Boa parte da expansão do endividamento do banco estatal de fomento também se explica pela chamada contabilidade criativa, expediente usado pelo governo federal em 2012 para cumprir a meta de superávit primário (diferença entre receitas e despesas, exceto gastos para pagamento dos juros). Por meio desse malabarismo de números, o Tesouro capta dinheiro e o repassa como empréstimo aos bancos públicos, incluindo o BNDES (leia quadro “Da dívida ao dividendo”). Os bancos, com mais dinheiro em caixa, conseguem adiantar bons dividendos à União, que por sua vez usa esse dinheiro para cumprir a meta de superávit primário. “Isso fez do BNDES uma verdadeira fábrica de superávit primário”, diz o senador Álvaro Dias (PSDB-PR), que desde 2005 vem tentando criar uma Comissão Parlamentar de Inquérito (CPI) para investigar as atividades do banco.

Outra iniciativa de uma comissão parlamentar mista de inquérito foi colocada pelo deputado César Colnago (PSDB-ES), que havia pedido informações sobre a atuação do BNDES junto ao Grupo EBX, há três meses, depois que Eike Batista trabalhou para levar o estaleiro Jurong do Espírito Santo para o Rio de Janeiro. “O retorno que o banco está recebendo dessas operações não é do tamanho do esforço que o BNDES faz”, diz Colnago. No âmbito da Comissão de Assuntos Econômicos (CAE) do Senado, o episódio acendeu a luz amarela sobre as autorizações de crédito do Tesouro a empresas estatais. “O Congresso tem de examinar com lupa”, diz o senador Francisco Dornelles, em referência aos empréstimos do Tesouro ao BNDES.
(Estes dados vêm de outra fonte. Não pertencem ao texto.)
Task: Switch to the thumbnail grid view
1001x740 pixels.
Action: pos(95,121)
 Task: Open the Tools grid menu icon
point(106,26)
Por requerimento da senadora Ana Amélia (PP-RS), a CAE convocou Luciano Coutinho para prestar esclarecimentos. “O banco tem se lançado em operações de alto risco”, diz Ana. Além dos aportes do Tesouro, há questionamentos sobre o uso do dinheiro dos cofres do Fundo de Amparo ao Trabalhador (FAT), que tem como prioridade financiar o pagamento do seguro-desemprego. Atualmente, o FAT representa a segunda maior fonte de recursos do banco. “O BNDES funciona com o dinheiro do trabalhador brasileiro”, diz Tharcisio Souza Santos, diretor do FAAP MBA. “E nem por isso nos consultam se queremos ser financiadores de grandes empresas, que têm acesso a recursos baratos no Exterior.”
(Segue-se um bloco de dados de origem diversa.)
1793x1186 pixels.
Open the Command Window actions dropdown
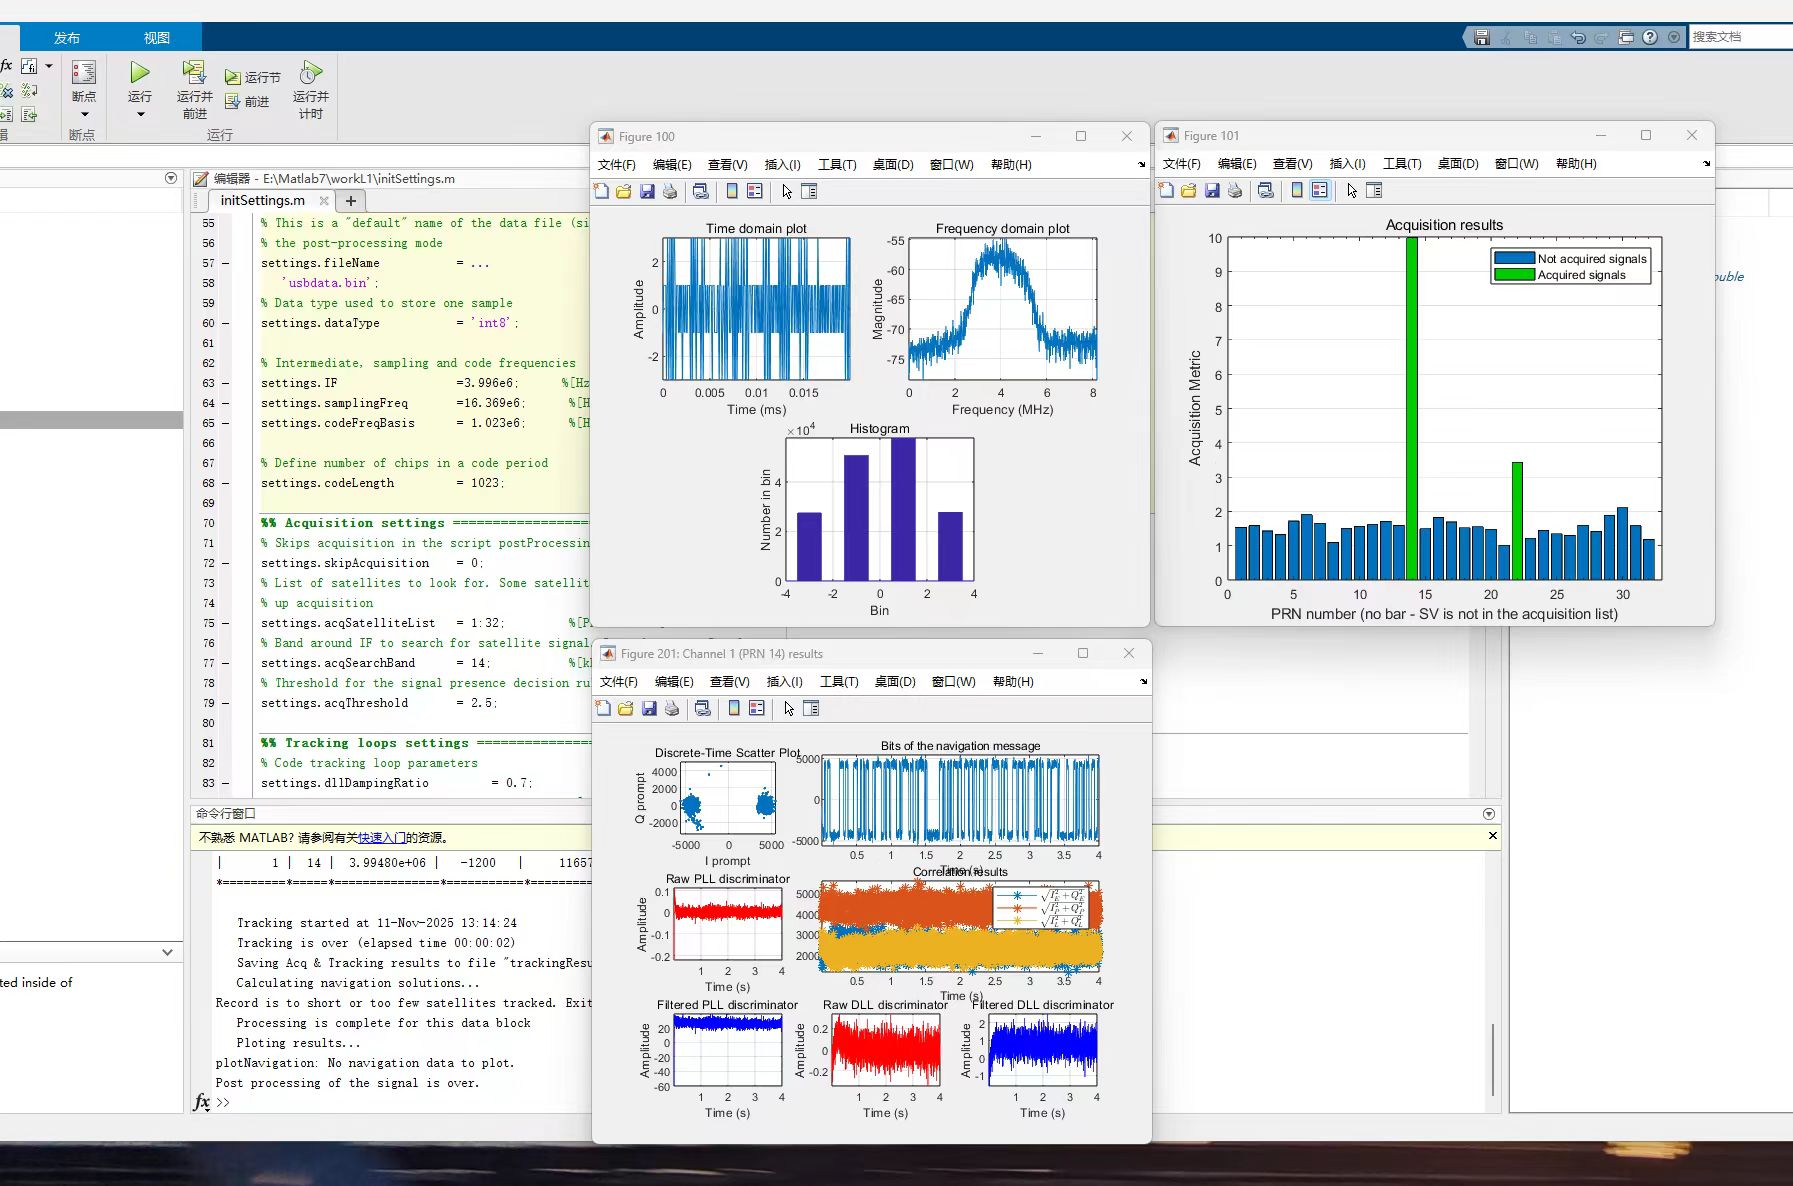pos(1489,814)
O BNDES defende o financiamento de grandes grupos, pois “a captação no Exterior envolve risco cambial, o que, sob câmbio flutuante, torna o custo do hedge elevado, fazendo com que os financiamentos em moeda estrangeira não sejam apropriados para a maior parte dos negócios”. Mas salta aos olhos o fato de, apenas no ano passado, o fundo ter transferido R$ 17 bilhões ao BNDES, sendo responsável por 27,2% do passivo total do banco. Na ocasião, o saldo acumulado do FAT no BNDES era de R$ 161,9 bilhões. Juntos, o Tesouro e o FAT representam 79,8% das fontes de capital do BNDES. São, portanto, recursos do contribuinte que financiam as escolhas do professor Coutinho. E ele não pode, definitivamente, tomar decisões de risco sem um retorno que compense seu principal investidor.